**Work request**
Word for word, and with pictures excluded, copy out all the records that follow.

START Information shown

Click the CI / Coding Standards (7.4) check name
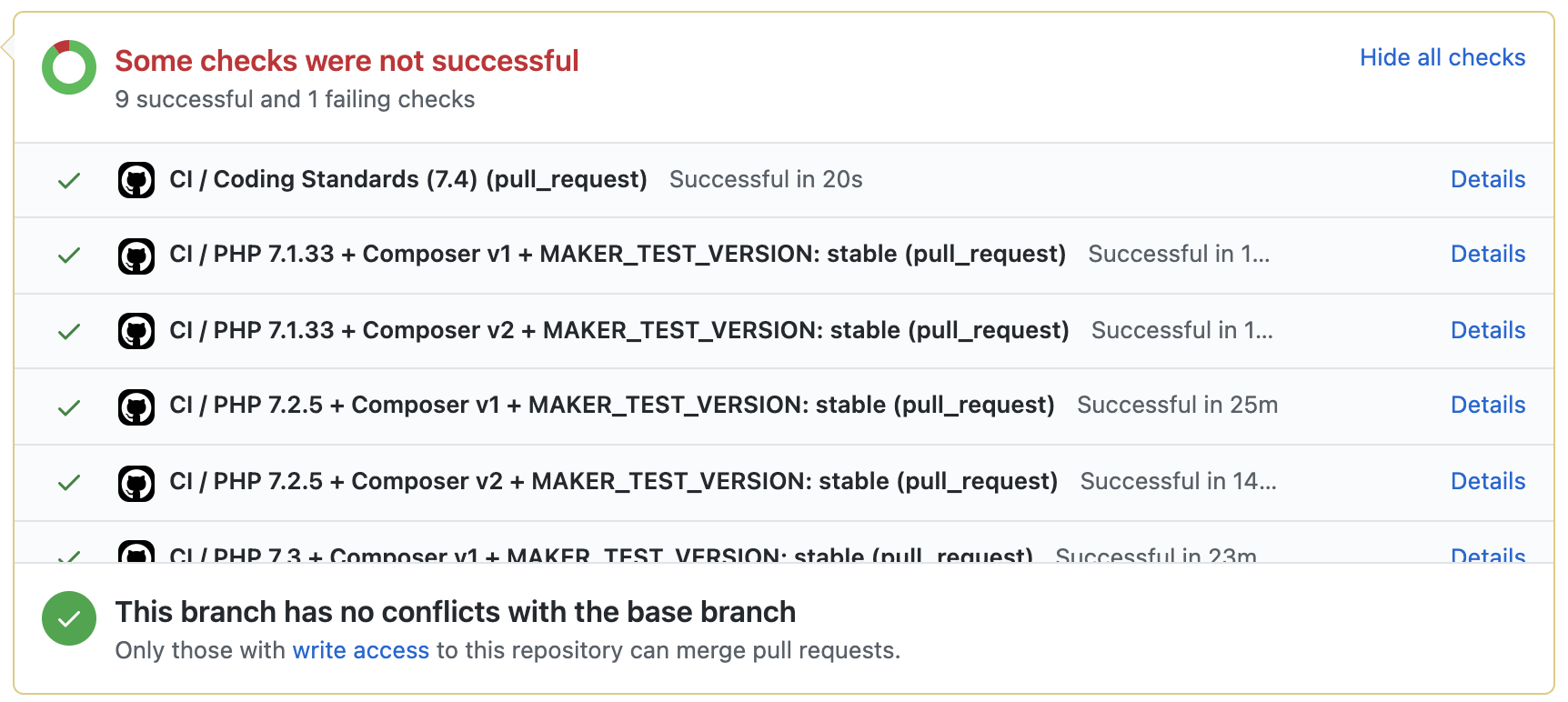tap(407, 179)
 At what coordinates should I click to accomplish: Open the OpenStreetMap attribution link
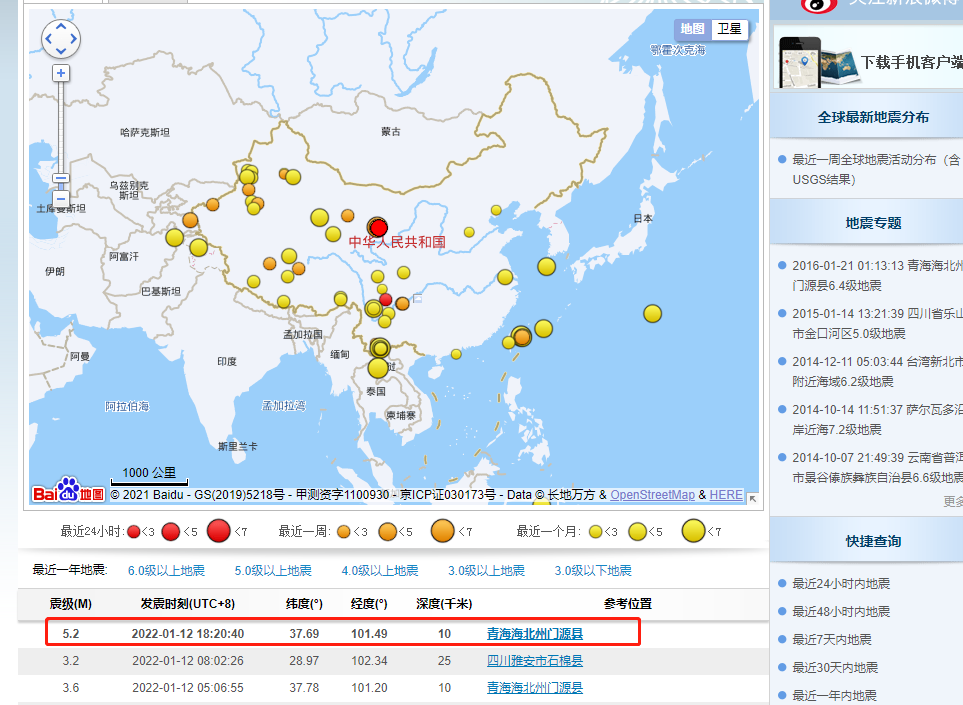(x=652, y=495)
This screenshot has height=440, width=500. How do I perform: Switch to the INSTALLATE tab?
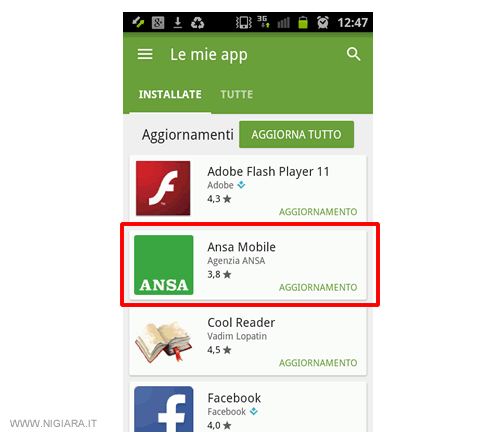pyautogui.click(x=170, y=94)
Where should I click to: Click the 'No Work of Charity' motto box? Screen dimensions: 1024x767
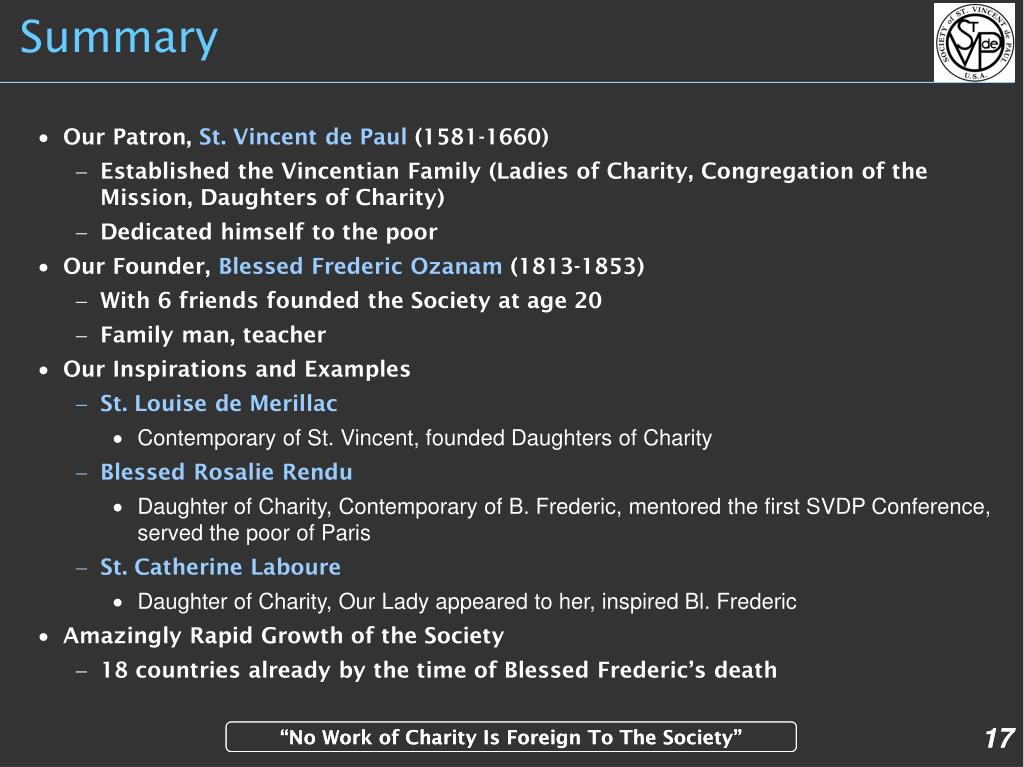pyautogui.click(x=511, y=737)
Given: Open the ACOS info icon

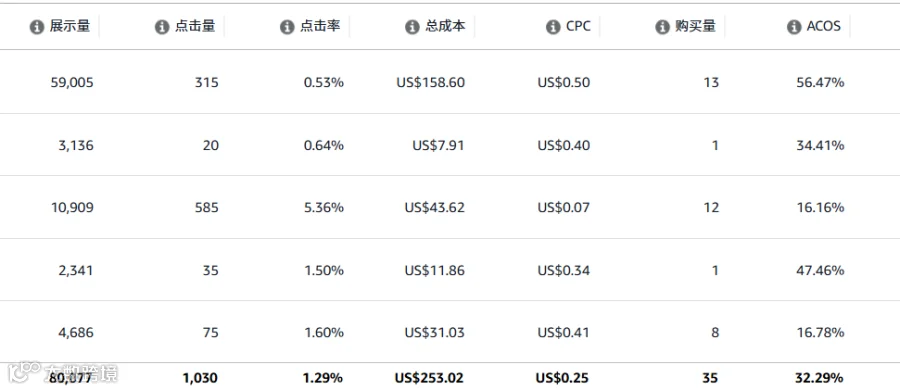Looking at the screenshot, I should click(x=794, y=27).
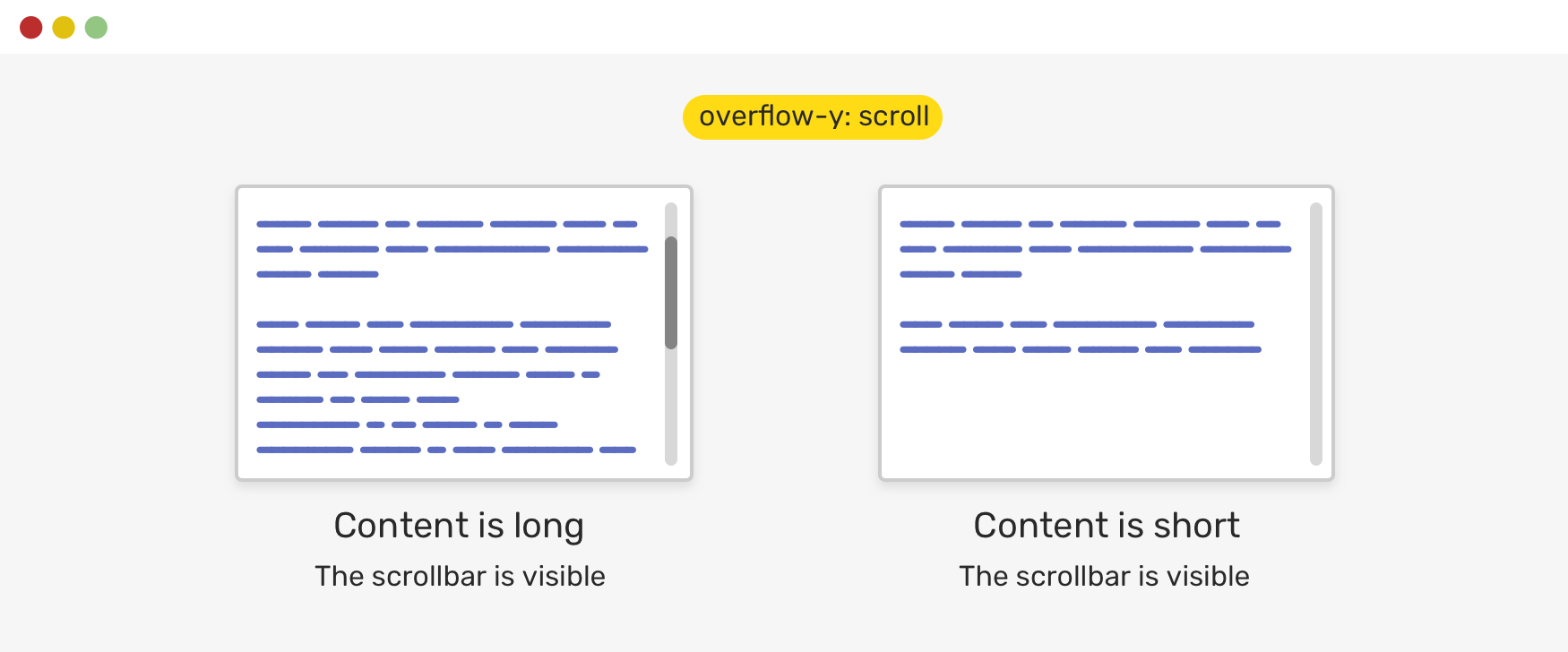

END Information shown

**Expected output**
Click the CI / Coding Standards (7.4) check name
tap(407, 179)
 At what coordinates should I click to accomplish: Open the OpenStreetMap attribution link
(x=652, y=495)
This screenshot has height=440, width=500. How do I perform: Switch to the INSTALLATE tab?
pyautogui.click(x=170, y=94)
Where should I click to: Click the 'No Work of Charity' motto box? Screen dimensions: 1024x767
pyautogui.click(x=511, y=737)
Given: Open the ACOS info icon

Looking at the screenshot, I should click(x=794, y=27).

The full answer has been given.